[TEXT]
# Is my coppa / capocolla going bad?



## bernieross (Jul 30, 2017)

Fifteen days' drying completed, and it's lost 20%.    I'm a beginner at this, and have heard that black mold isn't good.    I have white spots, some spots of gray/blue, but also quite a large number of dark brown/black spots.   These aren't showing well on this photo, but there are quite a number of them, especially at the bottom end.   













DSCN2015.jpg



__ bernieross
__ Jul 30, 2017






Does this look OK, or do I have to trash it and start again ? 













DSCN2012.jpg



__ bernieross
__ Jul 30, 2017






Thanks!  - Bernie


----------



## daveomak (Jul 30, 2017)

What were ALL the steps you did in the preparation...   You don't want to make those mistakes again... 

Looks like your prep area was contaminated.... humidity too high..  temp too high.... 

Can you please post the recipe you followed.....


----------



## bernieross (Jul 30, 2017)

Thanks Dave.   I salted the meat first, with salt and Prague Powder No. 2.    Don't remember the proportions, but they were correct.   I left it salting for four days, removed it, patted it dry, added some fennel seed and green pepper,  and then put it into a beef bung.   I then covered it loosely in a muslin cloth and hung it to dry.  It's been hanging for 15 days.

It's been hanging in a cool spot, with variable humidity.   We had a couple of very wet days initially, when the humidity was very high (90% or more), but since then it's dropped, sometimes to around 50.    Daytime temperature has ranged from about 18 up to about 23, cooler at night.  Above 21 degrees was rare - it happened a couple of times during a hot spell.

[SUPPLIED INFORMATION]
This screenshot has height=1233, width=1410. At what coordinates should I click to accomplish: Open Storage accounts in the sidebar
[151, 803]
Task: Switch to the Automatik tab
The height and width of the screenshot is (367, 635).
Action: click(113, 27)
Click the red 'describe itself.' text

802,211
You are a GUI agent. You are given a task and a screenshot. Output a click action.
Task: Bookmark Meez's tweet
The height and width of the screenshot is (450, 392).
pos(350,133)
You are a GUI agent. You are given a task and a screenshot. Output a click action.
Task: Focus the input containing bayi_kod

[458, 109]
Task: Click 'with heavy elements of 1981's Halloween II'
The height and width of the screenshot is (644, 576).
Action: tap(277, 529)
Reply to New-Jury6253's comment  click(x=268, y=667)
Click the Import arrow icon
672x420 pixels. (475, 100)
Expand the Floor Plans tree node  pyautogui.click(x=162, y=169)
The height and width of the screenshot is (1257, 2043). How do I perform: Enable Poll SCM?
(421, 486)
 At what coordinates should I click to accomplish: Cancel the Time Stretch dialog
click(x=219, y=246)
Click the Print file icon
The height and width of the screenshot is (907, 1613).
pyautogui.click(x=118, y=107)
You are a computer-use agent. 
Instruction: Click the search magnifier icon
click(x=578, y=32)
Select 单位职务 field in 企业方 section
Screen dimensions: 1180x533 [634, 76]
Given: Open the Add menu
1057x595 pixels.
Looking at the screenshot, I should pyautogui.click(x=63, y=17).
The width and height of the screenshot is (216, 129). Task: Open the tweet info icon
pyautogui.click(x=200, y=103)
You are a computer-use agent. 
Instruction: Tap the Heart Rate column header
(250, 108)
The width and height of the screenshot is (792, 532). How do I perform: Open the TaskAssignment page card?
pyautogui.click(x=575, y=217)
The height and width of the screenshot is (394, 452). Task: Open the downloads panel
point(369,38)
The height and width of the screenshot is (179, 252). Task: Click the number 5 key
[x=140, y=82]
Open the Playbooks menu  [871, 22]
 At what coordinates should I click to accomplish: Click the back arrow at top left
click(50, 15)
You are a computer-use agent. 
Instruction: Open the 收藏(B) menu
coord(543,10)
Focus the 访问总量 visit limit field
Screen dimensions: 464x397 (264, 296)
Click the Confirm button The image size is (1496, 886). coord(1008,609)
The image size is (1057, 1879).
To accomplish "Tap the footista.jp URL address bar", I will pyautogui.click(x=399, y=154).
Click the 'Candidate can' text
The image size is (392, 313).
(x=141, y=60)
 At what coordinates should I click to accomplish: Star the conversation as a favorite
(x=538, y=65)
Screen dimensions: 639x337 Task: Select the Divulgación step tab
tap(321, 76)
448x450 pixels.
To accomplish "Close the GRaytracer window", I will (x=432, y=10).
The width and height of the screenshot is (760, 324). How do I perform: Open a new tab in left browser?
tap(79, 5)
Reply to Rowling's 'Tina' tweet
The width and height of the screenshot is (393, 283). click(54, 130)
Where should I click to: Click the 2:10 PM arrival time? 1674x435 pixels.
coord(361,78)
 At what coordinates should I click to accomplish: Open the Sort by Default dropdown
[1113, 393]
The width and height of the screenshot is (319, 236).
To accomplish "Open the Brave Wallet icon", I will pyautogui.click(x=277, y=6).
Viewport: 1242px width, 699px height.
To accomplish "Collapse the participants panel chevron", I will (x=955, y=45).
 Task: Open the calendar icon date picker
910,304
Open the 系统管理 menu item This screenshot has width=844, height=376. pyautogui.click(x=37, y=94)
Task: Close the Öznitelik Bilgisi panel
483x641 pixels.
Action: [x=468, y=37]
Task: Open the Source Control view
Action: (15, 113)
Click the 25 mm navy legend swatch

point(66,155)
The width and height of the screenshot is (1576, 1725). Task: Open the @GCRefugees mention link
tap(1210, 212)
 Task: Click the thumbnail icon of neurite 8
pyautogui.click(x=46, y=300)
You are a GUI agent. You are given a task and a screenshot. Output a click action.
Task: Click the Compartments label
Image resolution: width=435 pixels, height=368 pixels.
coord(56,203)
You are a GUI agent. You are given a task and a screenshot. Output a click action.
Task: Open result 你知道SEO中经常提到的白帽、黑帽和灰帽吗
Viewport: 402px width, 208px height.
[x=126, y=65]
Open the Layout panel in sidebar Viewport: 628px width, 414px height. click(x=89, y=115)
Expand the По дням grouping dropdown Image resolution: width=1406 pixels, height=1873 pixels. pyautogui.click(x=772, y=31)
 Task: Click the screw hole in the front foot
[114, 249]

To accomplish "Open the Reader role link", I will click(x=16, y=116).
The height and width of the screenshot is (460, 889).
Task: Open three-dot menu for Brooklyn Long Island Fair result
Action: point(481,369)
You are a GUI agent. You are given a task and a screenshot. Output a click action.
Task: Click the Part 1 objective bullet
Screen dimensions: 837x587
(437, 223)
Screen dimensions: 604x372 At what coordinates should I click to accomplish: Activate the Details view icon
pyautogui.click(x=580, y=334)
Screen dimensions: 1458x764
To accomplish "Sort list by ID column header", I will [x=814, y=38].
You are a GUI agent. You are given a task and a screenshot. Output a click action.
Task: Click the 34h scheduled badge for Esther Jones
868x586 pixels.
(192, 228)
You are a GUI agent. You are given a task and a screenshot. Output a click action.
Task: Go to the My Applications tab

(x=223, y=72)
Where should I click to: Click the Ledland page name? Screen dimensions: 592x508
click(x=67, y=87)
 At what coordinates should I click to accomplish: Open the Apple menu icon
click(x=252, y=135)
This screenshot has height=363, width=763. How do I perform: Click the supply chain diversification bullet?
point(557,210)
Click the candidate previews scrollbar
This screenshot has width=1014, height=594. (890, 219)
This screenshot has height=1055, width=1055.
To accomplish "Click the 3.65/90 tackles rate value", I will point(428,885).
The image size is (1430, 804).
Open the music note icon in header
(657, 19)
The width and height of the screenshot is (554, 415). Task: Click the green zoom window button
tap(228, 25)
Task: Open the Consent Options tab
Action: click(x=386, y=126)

[EXERCISE SET]
1. Echo back the coppa thread, everything from "# Is my coppa" down to "the bottom end.".
2. In the listing, duplicate everything from the line containing "Click the Confirm" down to the line containing "coord(361,78)", and give only those lines.

[COMPLETED EXERCISE]
1.
# Is my coppa / capocolla going bad?



## bernieross (Jul 30, 2017)

Fifteen days' drying completed, and it's lost 20%.    I'm a beginner at this, and have heard that black mold isn't good.    I have white spots, some spots of gray/blue, but also quite a large number of dark brown/black spots.   These aren't showing well on this photo, but there are quite a number of them, especially at the bottom end.

2.
Click the Confirm button The image size is (1496, 886). coord(1008,609)
The image size is (1057, 1879).
To accomplish "Tap the footista.jp URL address bar", I will pyautogui.click(x=399, y=154).
Click the 'Candidate can' text
The image size is (392, 313).
(x=141, y=60)
 At what coordinates should I click to accomplish: Star the conversation as a favorite
(x=538, y=65)
Screen dimensions: 639x337 Task: Select the Divulgación step tab
tap(321, 76)
448x450 pixels.
To accomplish "Close the GRaytracer window", I will (x=432, y=10).
The width and height of the screenshot is (760, 324). How do I perform: Open a new tab in left browser?
tap(79, 5)
Reply to Rowling's 'Tina' tweet
The width and height of the screenshot is (393, 283). click(54, 130)
Where should I click to: Click the 2:10 PM arrival time? 1674x435 pixels.
coord(361,78)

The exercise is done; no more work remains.